Task input -

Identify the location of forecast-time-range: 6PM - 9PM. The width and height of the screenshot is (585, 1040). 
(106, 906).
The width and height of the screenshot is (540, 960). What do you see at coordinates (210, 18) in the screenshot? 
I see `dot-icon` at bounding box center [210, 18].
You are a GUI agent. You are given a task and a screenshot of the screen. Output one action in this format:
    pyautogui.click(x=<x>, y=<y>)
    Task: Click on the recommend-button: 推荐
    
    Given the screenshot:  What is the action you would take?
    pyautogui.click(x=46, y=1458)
---
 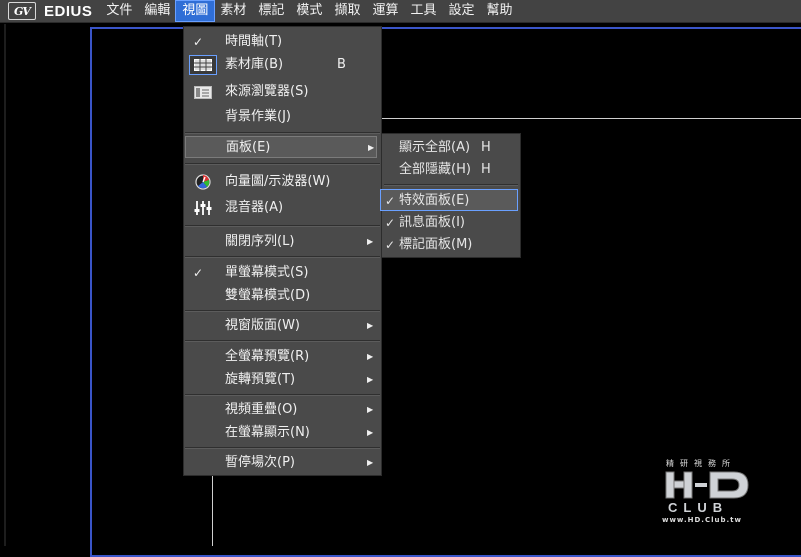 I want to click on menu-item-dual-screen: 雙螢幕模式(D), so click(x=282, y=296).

Problem to solve - Return the lines of the entries above word for word, beginning at the line that contains "Identify the location" and ending after the line that contains "pyautogui.click(x=46, y=1458)".

Result of this exercise -
Identify the location of forecast-time-range: 6PM - 9PM. The width and height of the screenshot is (585, 1040). 
(106, 906).
The width and height of the screenshot is (540, 960). What do you see at coordinates (210, 18) in the screenshot? 
I see `dot-icon` at bounding box center [210, 18].
You are a GUI agent. You are given a task and a screenshot of the screen. Output one action in this format:
    pyautogui.click(x=<x>, y=<y>)
    Task: Click on the recommend-button: 推荐
    
    Given the screenshot:  What is the action you would take?
    pyautogui.click(x=46, y=1458)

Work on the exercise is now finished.